# The data
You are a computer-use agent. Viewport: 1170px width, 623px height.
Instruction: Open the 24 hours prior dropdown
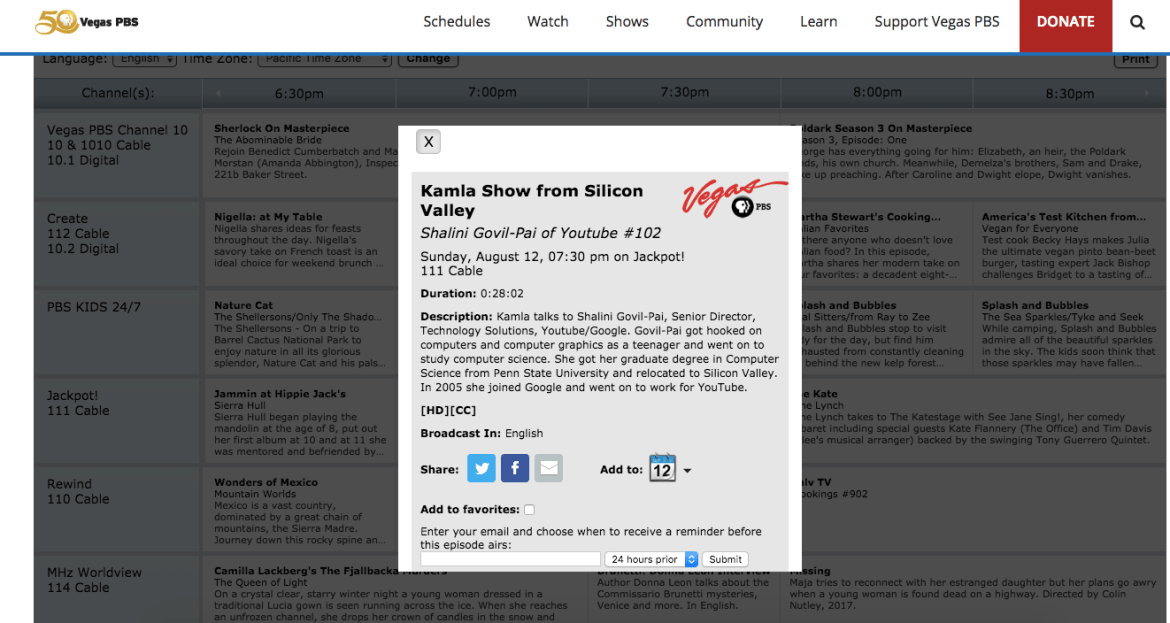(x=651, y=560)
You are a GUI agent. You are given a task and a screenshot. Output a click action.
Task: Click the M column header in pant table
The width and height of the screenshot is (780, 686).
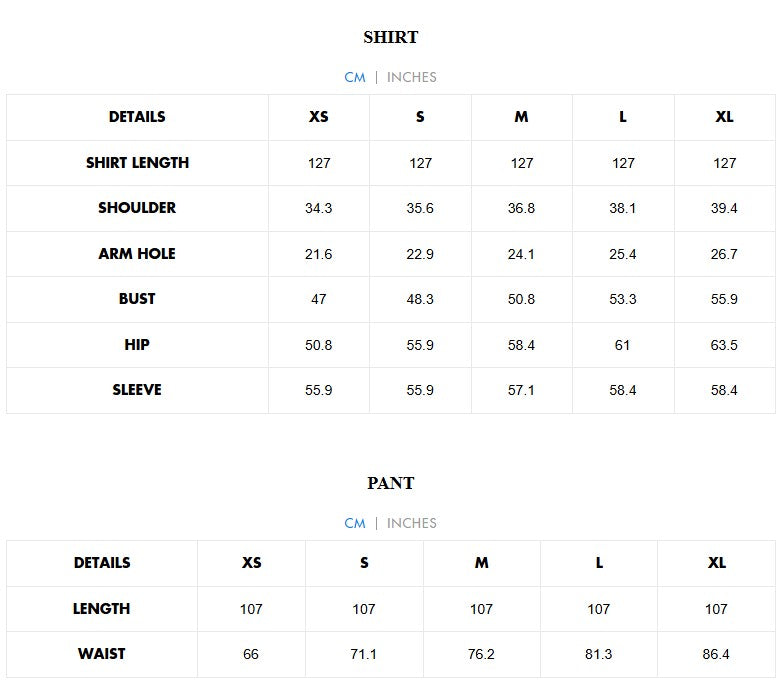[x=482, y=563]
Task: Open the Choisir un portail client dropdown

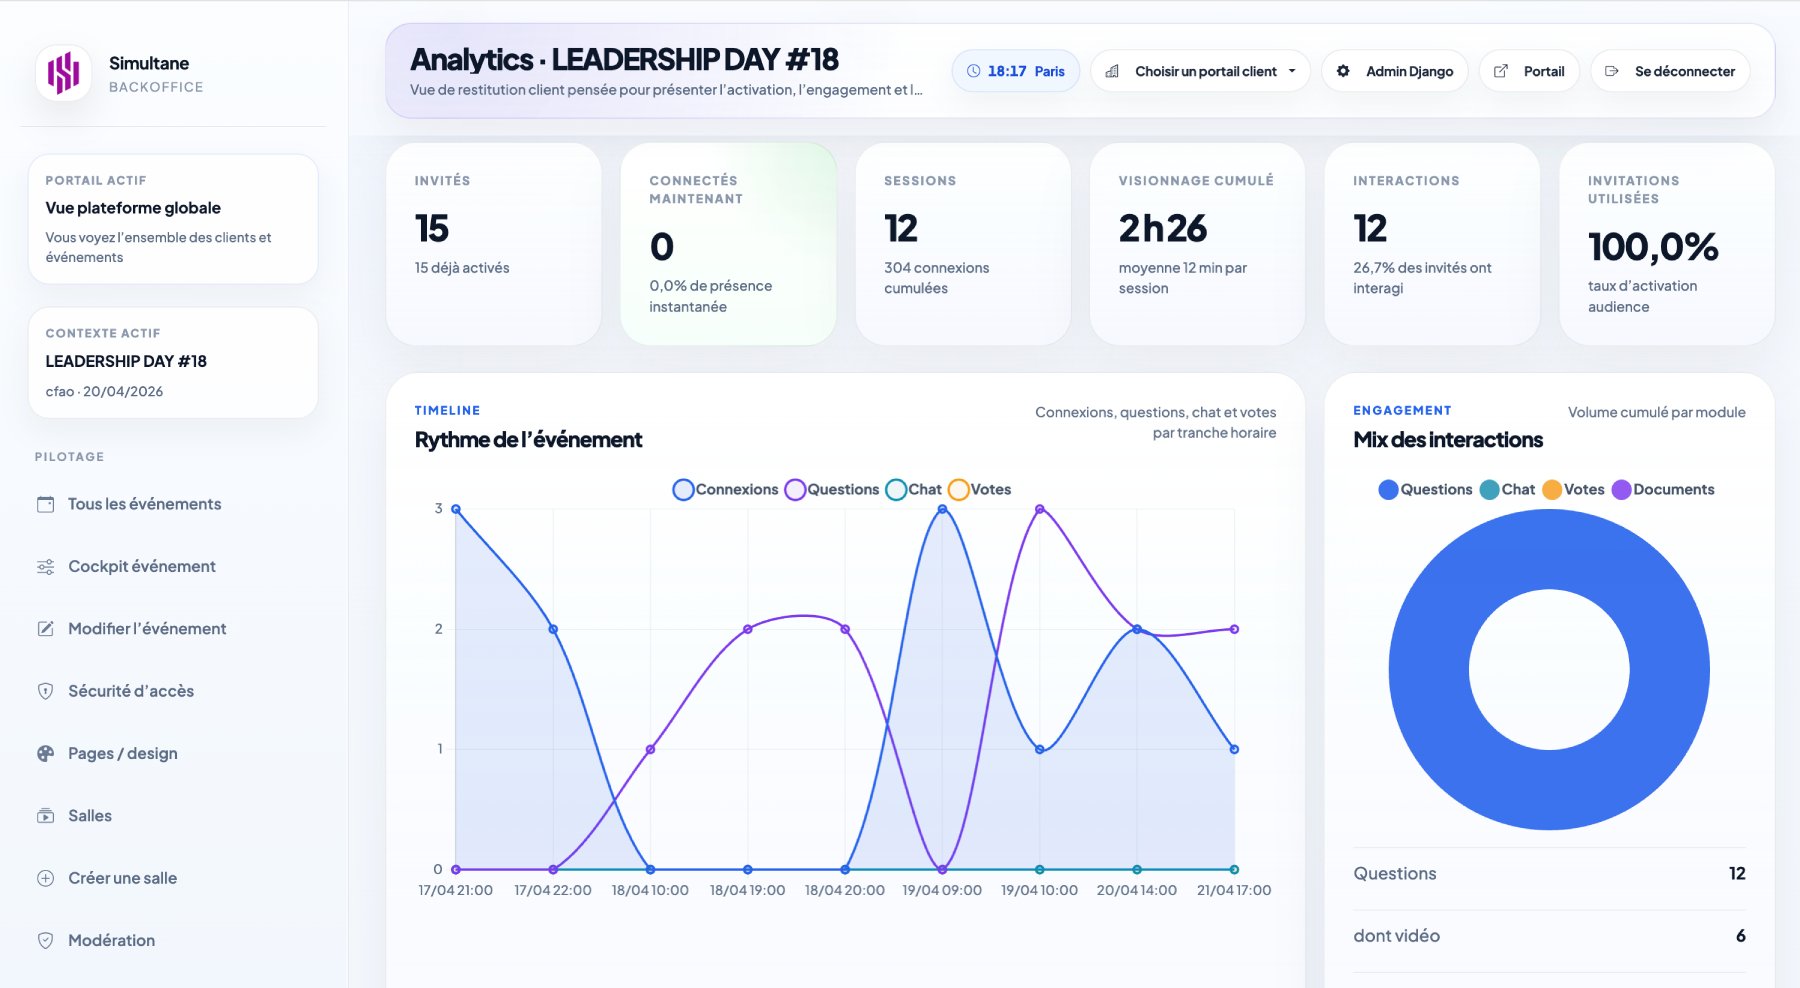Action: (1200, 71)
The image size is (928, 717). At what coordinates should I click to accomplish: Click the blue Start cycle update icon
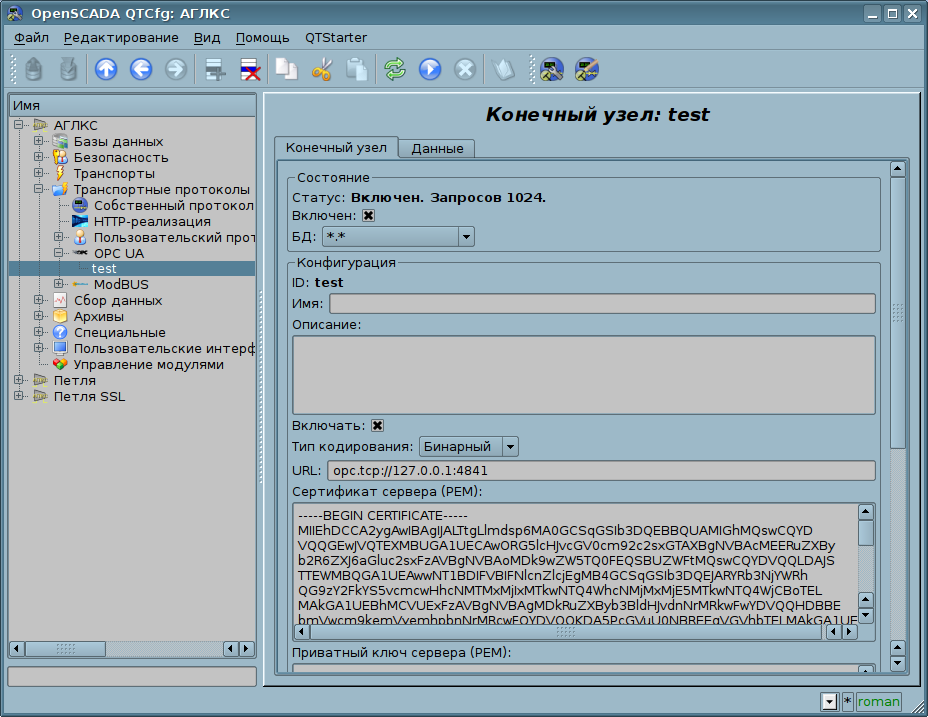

# Required work
The word to find is "agent". Copy every line of the records that holds it.

# Your solution
You are a computer-use agent. Viewport: 1170px width, 623px height.
You are a GUI agent. You are given a task and a screenshot. Output a click action.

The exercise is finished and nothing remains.